-- begin Listing --

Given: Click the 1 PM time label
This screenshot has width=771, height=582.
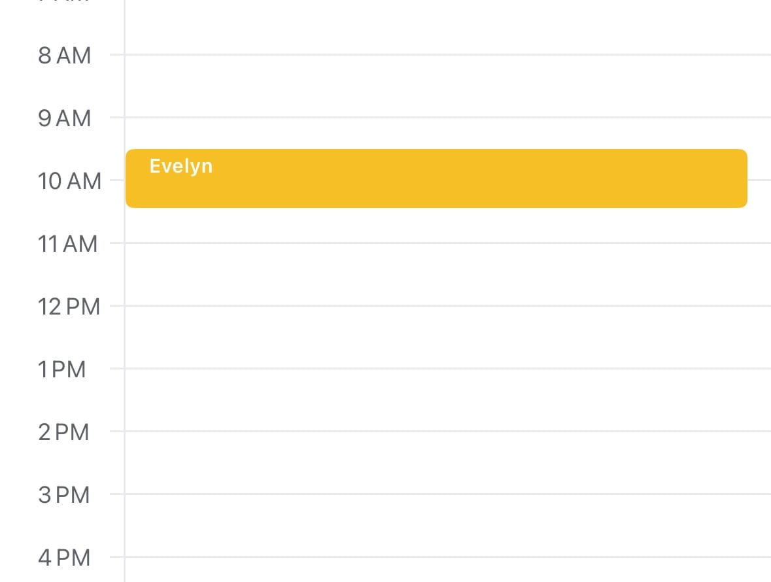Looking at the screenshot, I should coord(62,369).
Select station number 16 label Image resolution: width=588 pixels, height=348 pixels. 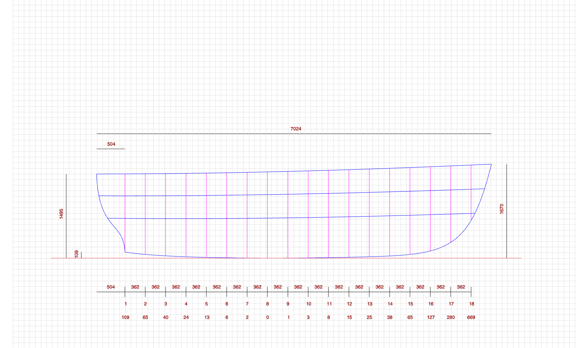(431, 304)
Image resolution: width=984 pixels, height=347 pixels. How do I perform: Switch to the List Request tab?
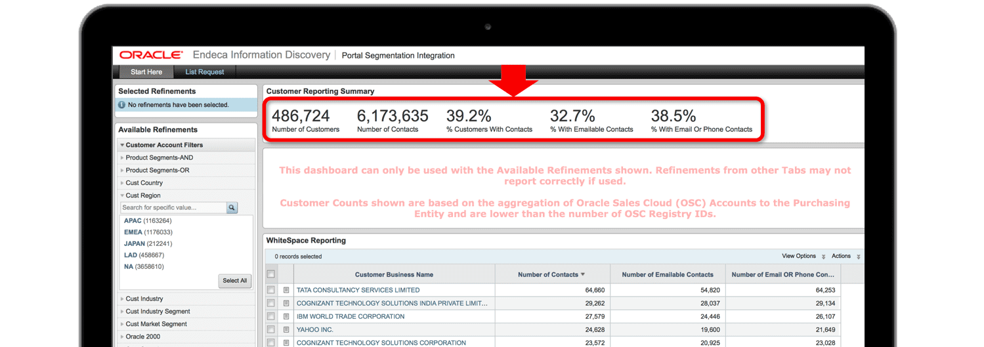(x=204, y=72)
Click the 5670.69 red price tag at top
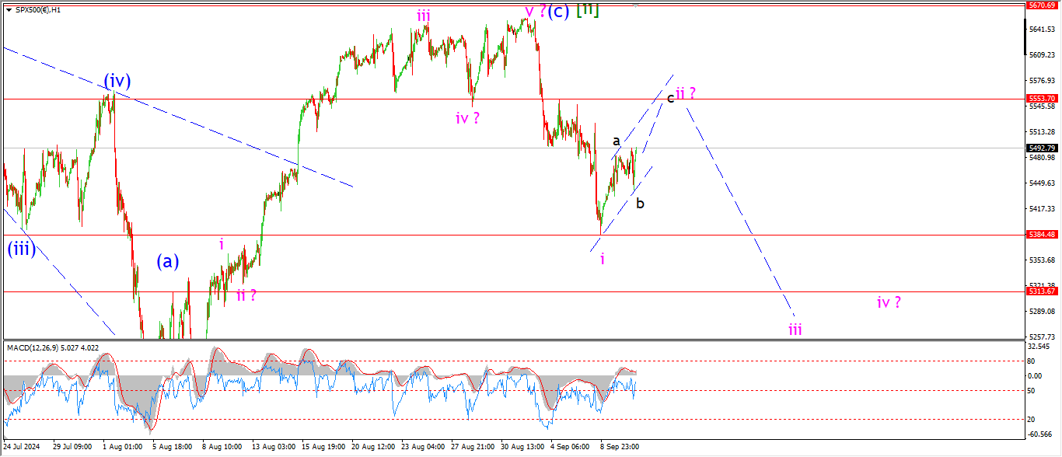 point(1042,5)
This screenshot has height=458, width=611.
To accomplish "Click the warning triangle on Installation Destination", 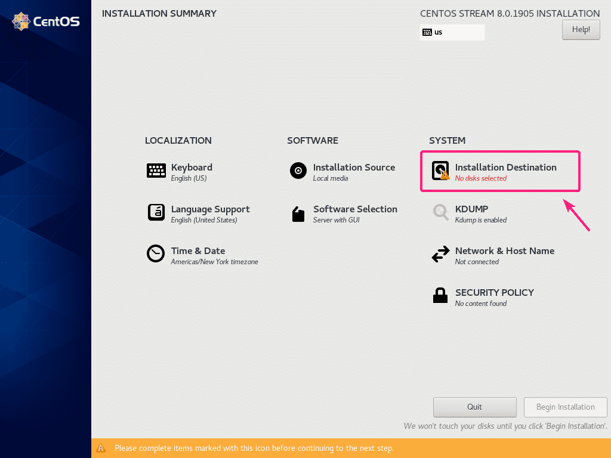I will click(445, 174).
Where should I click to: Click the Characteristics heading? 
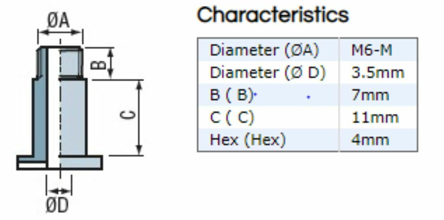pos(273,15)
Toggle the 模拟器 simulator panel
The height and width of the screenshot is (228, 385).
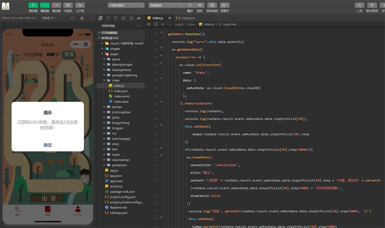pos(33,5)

-- end Listing --
-- begin Listing --

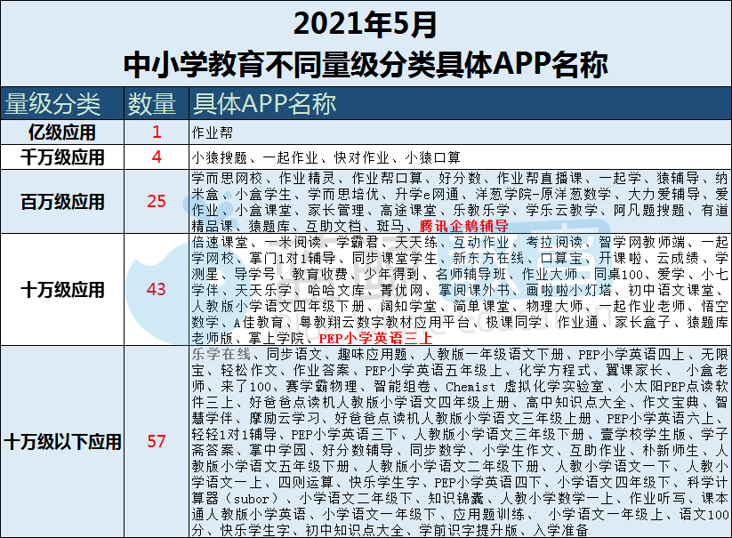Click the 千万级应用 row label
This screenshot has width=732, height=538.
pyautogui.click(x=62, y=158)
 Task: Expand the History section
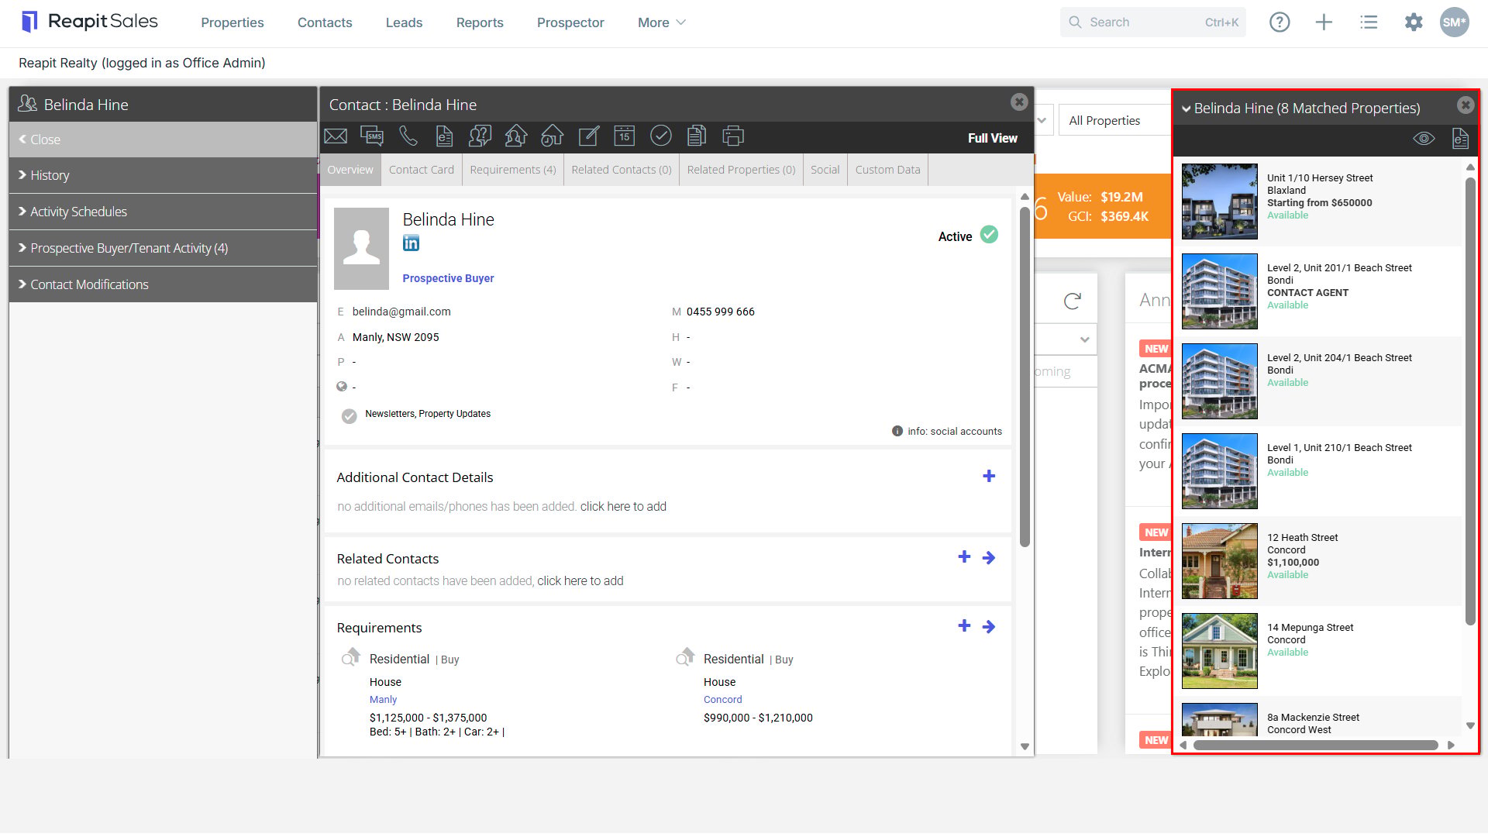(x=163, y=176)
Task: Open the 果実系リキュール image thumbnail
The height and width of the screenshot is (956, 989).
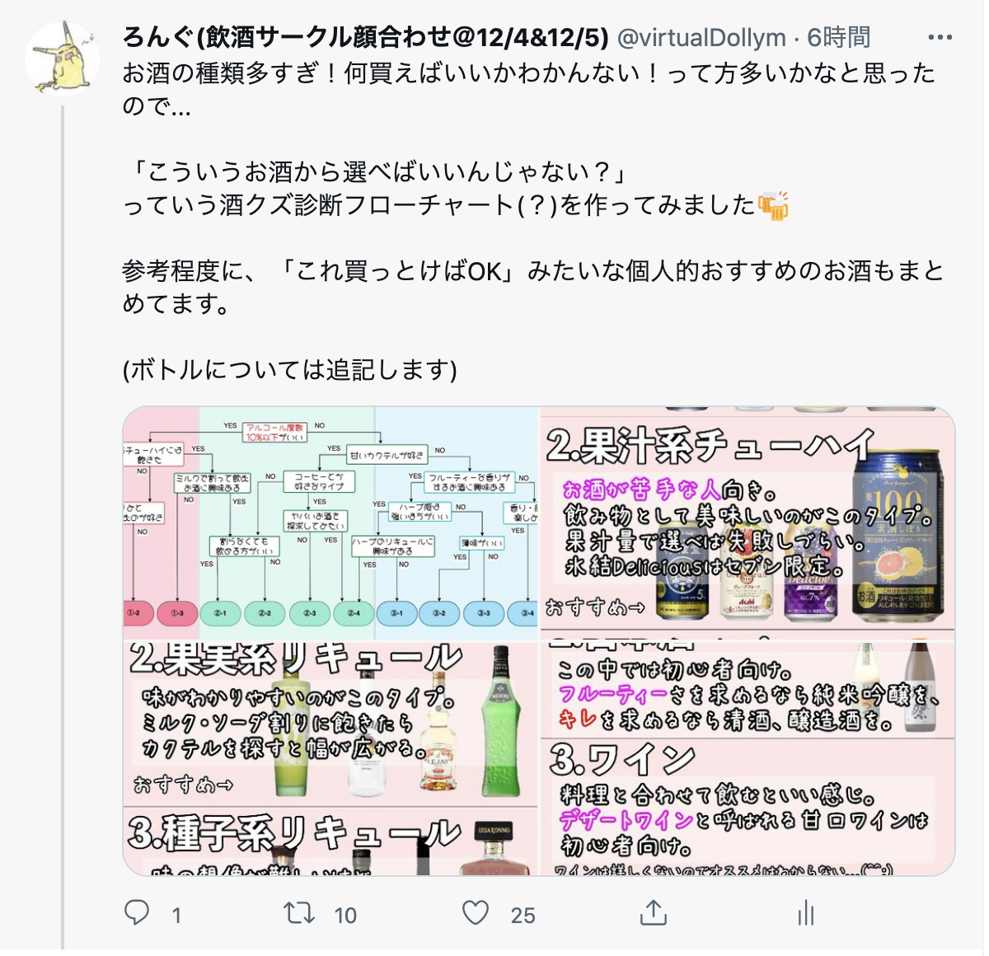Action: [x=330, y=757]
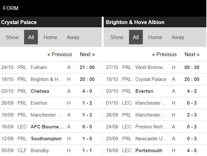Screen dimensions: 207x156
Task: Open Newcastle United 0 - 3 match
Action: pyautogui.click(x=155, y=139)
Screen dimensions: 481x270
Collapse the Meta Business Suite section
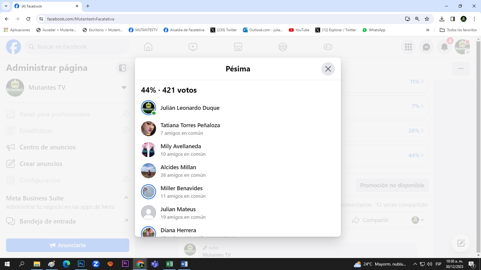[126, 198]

-- end Listing --
-- begin Listing --

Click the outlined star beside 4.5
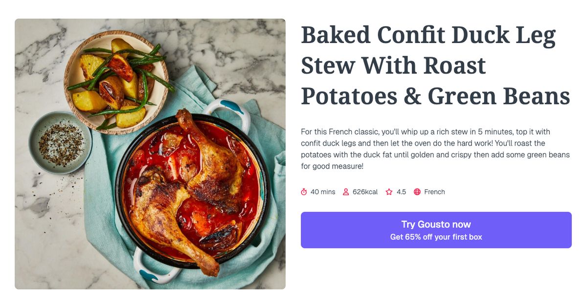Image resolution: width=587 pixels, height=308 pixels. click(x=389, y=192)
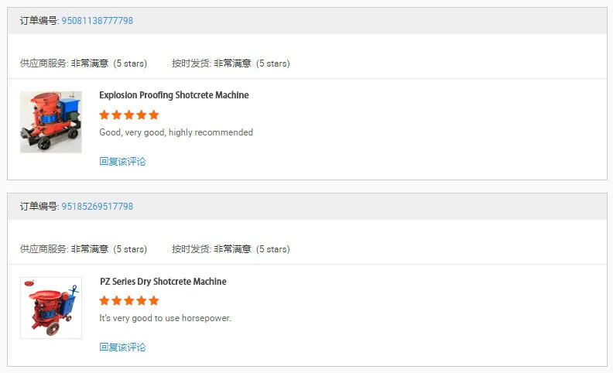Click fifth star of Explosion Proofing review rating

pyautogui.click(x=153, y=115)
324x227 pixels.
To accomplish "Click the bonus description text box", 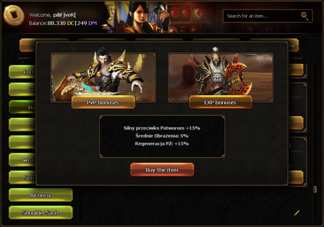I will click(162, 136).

-- end Listing --

Copy out the lines of the material above without any changes, beginning with the line that contains "Task: Expand the History section" and continuing through the line that contains "Action: pyautogui.click(x=155, y=139)". Leave the pictures out of your answer.

# Right answer
 Task: Expand the History section
(x=163, y=176)
Task: Open the 果実系リキュール image thumbnail
The height and width of the screenshot is (956, 989).
Action: [x=330, y=757]
Screen dimensions: 207x156
Task: Open Newcastle United 0 - 3 match
Action: pyautogui.click(x=155, y=139)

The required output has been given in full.